Here’s how spiders that go overboard use light to find land

Biologist Brian Gall was hunting flying spiders from his kayak when he noticed an interesting pattern: after landing on the water’s surface, the arachnids quickly moved towards the nearest shore, no matter how far from dry land they were.

Travelers, the long recumbent spider (Tetragnatha elongata), spin their webs on the banks of ponds to catch prey. When spiders fall into the water, which happens often, they rely on surface tension and swim to shore to avoid predators. But it is not yet clear how the lying spider moves on the water surface. The arachnids appear to use light reflected from the water to mark faintly reflective shorelines, Gall and his team at Hanover College in Indiana say in a December Zoology report.

Scientists have studied the navigation skills of only a few of the approximately 51,000 known species of arachnids. Spiders have been shown to rely on sound, vibration, chemical signals, and of course, their eight eyes (SN: 10/29/20). Some species see and use polarized light, which occurs naturally when light waves are reflected and flattened by a surface such as water.

“The spider’s vision is completely different than ours,” says Sidney Goedeker, who worked with Gaul as an undergraduate and is now a research technologist at the University of Louisville in Kentucky. “And it’s not something we can understand because we don’t have what they have.”

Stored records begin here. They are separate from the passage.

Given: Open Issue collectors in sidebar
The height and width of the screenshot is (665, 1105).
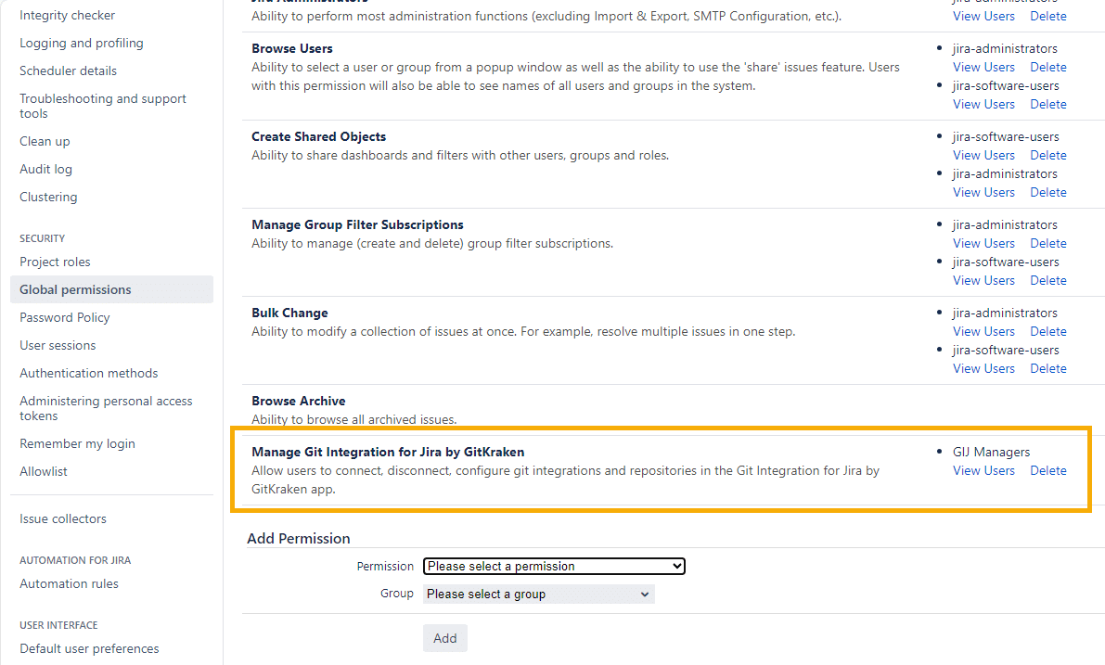Looking at the screenshot, I should pos(63,518).
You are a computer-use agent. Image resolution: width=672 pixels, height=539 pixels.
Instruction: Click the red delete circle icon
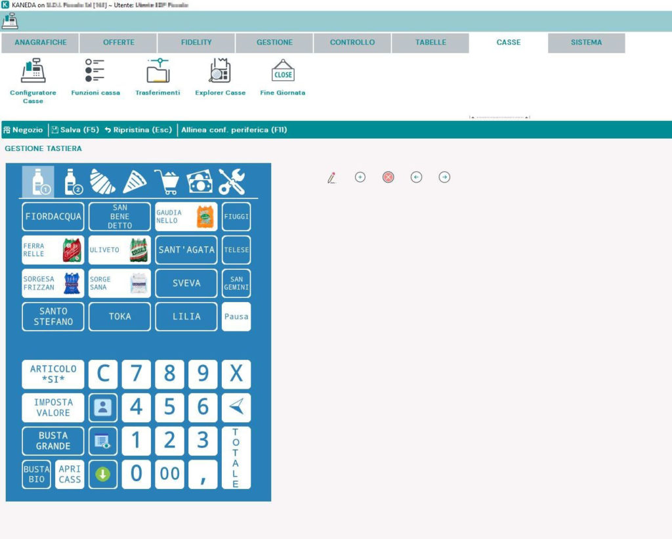[389, 177]

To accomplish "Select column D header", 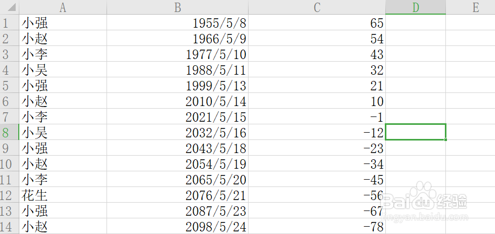I will point(416,7).
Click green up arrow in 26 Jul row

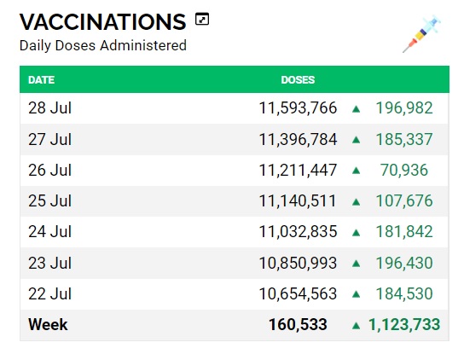tap(357, 171)
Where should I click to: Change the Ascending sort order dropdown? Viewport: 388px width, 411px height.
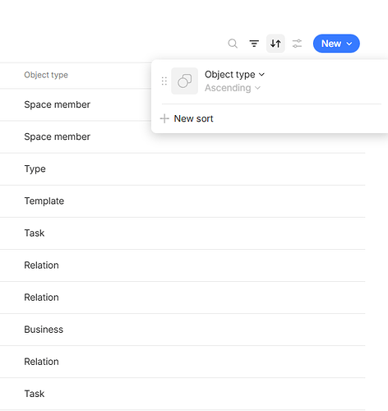point(233,88)
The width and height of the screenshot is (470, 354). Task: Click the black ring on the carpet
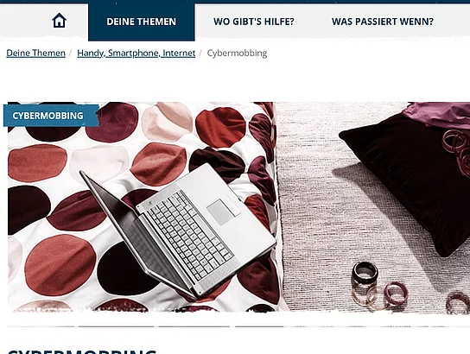coord(365,272)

Perhaps, Gall thought, the stowaways could offer a way to explore the homecoming senses of the tall spider on stilts. His team created test areas in an outdoor tank and a natural pond in Gale’s backyard, using foil suspended above the water to polarize incoming sunlight before it reaches the surface, without glare. Spider on the ground. The researchers then released 68 spiders into the field and recorded their movements.

The spiders in the tank pounced on heavily covered areas. In the pond, spiders living between the edge and the covered areas chose both options with equal frequency, following circular paths until they landed on land. In both areas, spiders that choose covered areas often move in and out of the film’s shadow in search of the promised beach.

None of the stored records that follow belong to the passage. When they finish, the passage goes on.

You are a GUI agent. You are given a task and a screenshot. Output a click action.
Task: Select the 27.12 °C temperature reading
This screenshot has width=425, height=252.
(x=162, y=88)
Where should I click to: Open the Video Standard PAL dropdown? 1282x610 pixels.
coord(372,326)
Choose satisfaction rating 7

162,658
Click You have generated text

Gall says that in previous experiments with ponds without foil, the long-bent spiders descended toward the ground flawlessly. Combined with the new findings, the team says the species likely senses polarized light and uses it as a “non-land” landmark.

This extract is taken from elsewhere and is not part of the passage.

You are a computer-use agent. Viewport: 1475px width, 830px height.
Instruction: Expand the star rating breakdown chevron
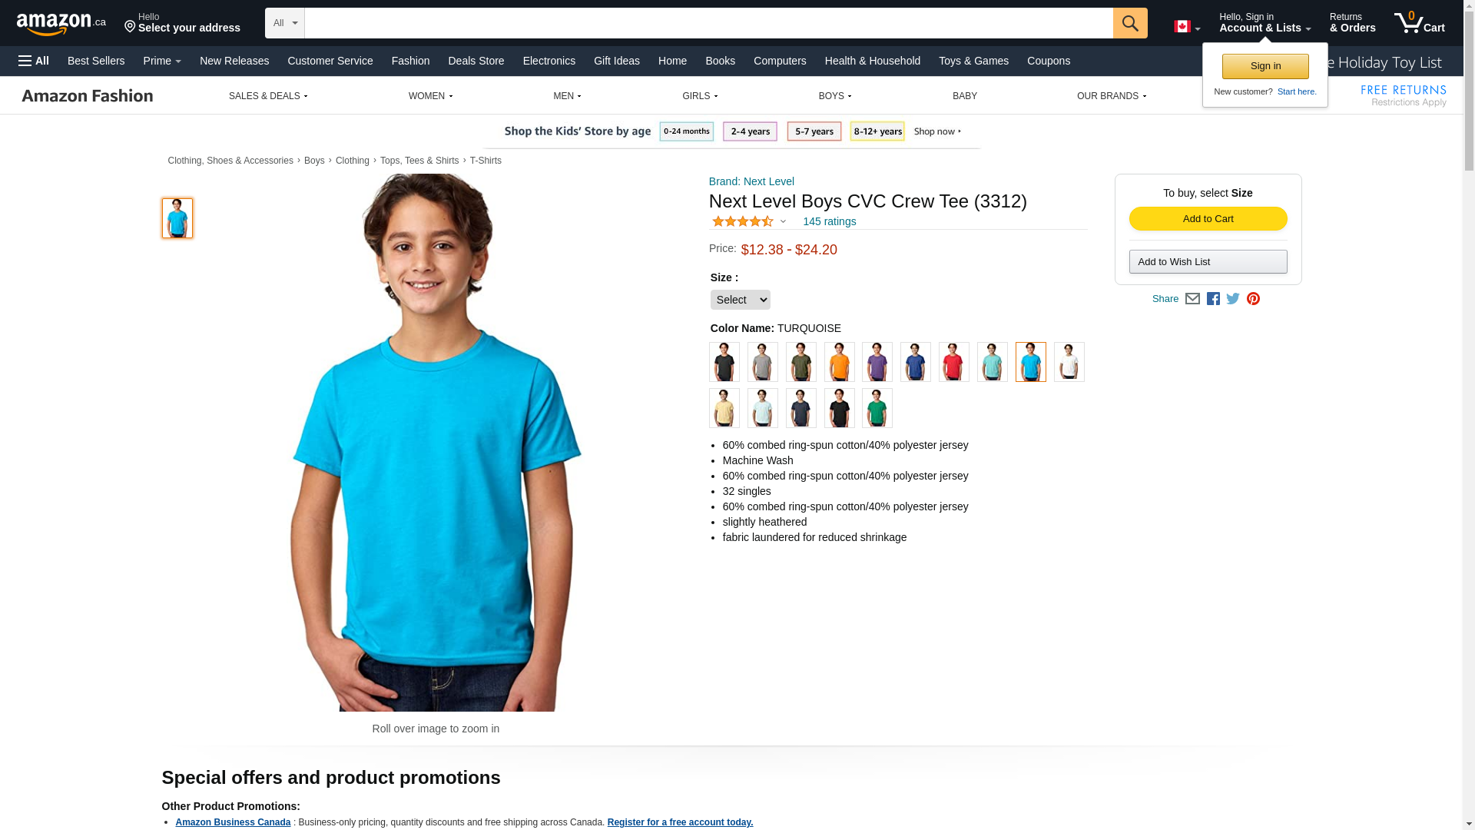[783, 222]
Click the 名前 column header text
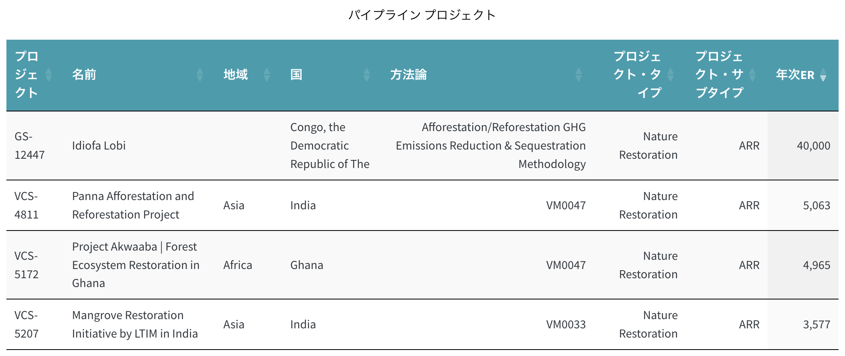845x356 pixels. click(x=84, y=75)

“It’s hard to overstate how strange these results are,” Gall says. “I’ve probably dropped thousands of spiders on the surface of the water and have almost never seen them make a bad choice.”

Eileen Habets, a paleontologist at the University of Nebraska-Lincoln who was not involved in the study, says there is still much to learn about the navigation skills of other similar spiders. “The orb-weaving spider showing evidence of using visual cues raises many new questions about other groups,” he says. “We don’t think vision is very important for web-building spiders.”

Gale is happy that a day spent removing spiders from his kayak led to this discovery. “It just highlights how looking and asking really basic questions can lead to really great things.”